210952 - Rare & Old Tribal used Senufo birds statue - Iv. Coast
Old Tribal used African Senufo wood sculpture - Iv. Coast
This type of wood sculpture is used in initiation ceremonies.
Hand carved from wood, with color pigments.
This sculpture is high 64 cm and 55 cm wide
This sculpture was collected between 1970 and 1980 and ended up in my private collection in 2001.
The Senufo people, also known as Siena, Senefo, Sene, Senoufo, and Syénambélé, are a West African ethnolinguistic group. They consist of diverse subgroups living in a region spanning the northern Ivory Coast, the southeastern Mali and the western Burkina Faso. One sub-group, the Nafana, is found in north-western Ghana.The Senufo people are predominantly animists, with some who are Muslims. They are regionally famous for their handicrafts, many of which feature their cultural themes and religious beliefs.
The Senufo are predominantly an agricultural people cultivating corn, millet, yams, and peanut. Senufo villages consist of small mud-brick homes. In the rainy southern communities of Senufo, thatched roofs are common, while flat roofs are prevalent in dry desert-like north. The Senufo is a patriarchal extended family society, where arranged typically cousin marriage and polygyny has been fairly common, however, succession and property inheritance has been matrilineal.
As agriculturalists, they cultivate a wide variety of crops, including cotton and cash crops for the international market. As musicians, they are world renowned, playing a multitude of instruments from: wind instruments (Aerophones), stringed instruments (Chordaphones) and percussive instruments (Membranophones). Senufo communities use a caste system, each division known as a katioula. In this system the farmers, known as Fo no, and the artisans at the opposite ends of the spectrum. The term artisan encompasses different individual castes within Senufo society including blacksmiths (Kule), carvers (Kpeene), brasscutters (Tyeli), potterers, and leather workers, whose lives revolve around the roles, responsibilities, and structures inhabited by the individual class. Training to become an artisan takes about seven or eight years; commencing with an apprenticeship where the trainees create objects not associated with the religion of the Senufo, then culminating with an initiation process where they obtain the ability to create ritual object.
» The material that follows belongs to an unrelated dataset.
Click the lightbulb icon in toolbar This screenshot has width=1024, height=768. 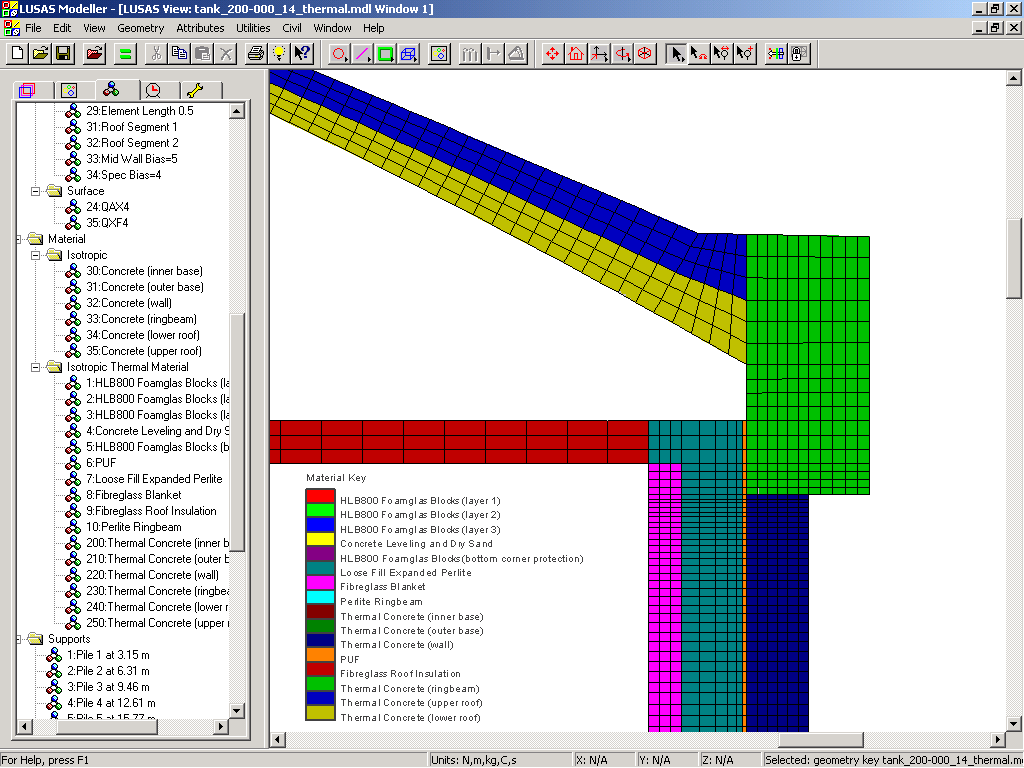[279, 53]
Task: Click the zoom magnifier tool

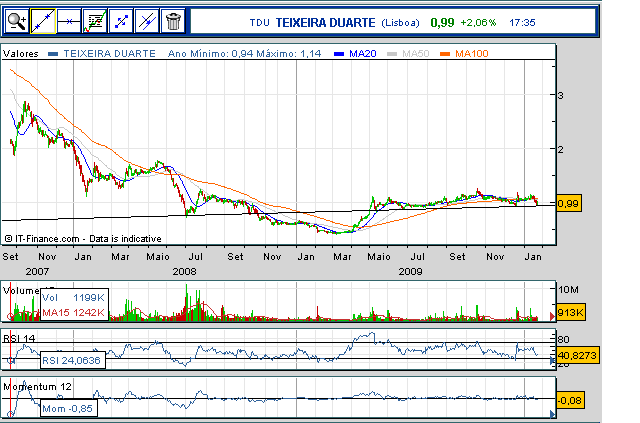Action: [x=17, y=20]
Regionally, the Senufo are famous as musicians and superb carvers of wood sculpture, masks, and figurines. The Senufo people have specialized their art and handicraft work by subgroups, wherein the art is learnt within this group, passed from one generation to the next. The Kulubele specialize as woodcarvers, the Fonombele specialize in blacksmith and basketry work, the Kpeembele specialize in brass casting, the Djelebele are renowned for leatherwork, the Tchedumbele are masters of gunsmith work, while Numu specialize in smithing and weaving. Outside the artisan subgroups, the Senufo people have hunters, musicians, grave-diggers, diviners, and healers who are called the Fejembele. Among these various subgroups, the leatherworkers or Djelebele are the ones who have most adopted Islam, although those who convert retain many of their animist practices.
Traditionally, the Senufo people have been a socially stratified society, similar to many West African ethnic groups having castes. These endogamous divisions are locally called Katioula, and one of the strata in this division includes slaves and descendants of slaves. According to Dolores Richter, the caste system found among Senufo people features "hierarchical ranking including despised lower castes, occupational specificity, ritual complementarity, endogamy, hereditary membership, residential isolation, and the political superiority of farmers over artisan castes".
The Senufo people usually fall within four societies in their culture: Poro, Sandogo, Wambele, or Tyekpa. While all the societies fill particular roles in the governance and education of the Senufo people, the Poro and Sandogo. Spirituality and divination are divided between these two gender-imperative societies with women falling under the Sando or Sandogo society, and men falling under the Poro society with the exception of men who are members of those of the women because of their mother. These societies are the two that create the majority of commissioned Seunfo art.
Typically, the Senufo villages are independent of each other, and each has a male secret society called Poro with elaborate initiation rituals in a patch of forest they consider as sacred. The initiation rituals involve masks, figurines, and ritual equipment that the Senufo people carve and have perfected. The secrecy has helped the Senufo people to preserve their culture in the times of wars and political pressure. Senufo wear specially-crafted brass jewelry, such as those mimicking wildlife.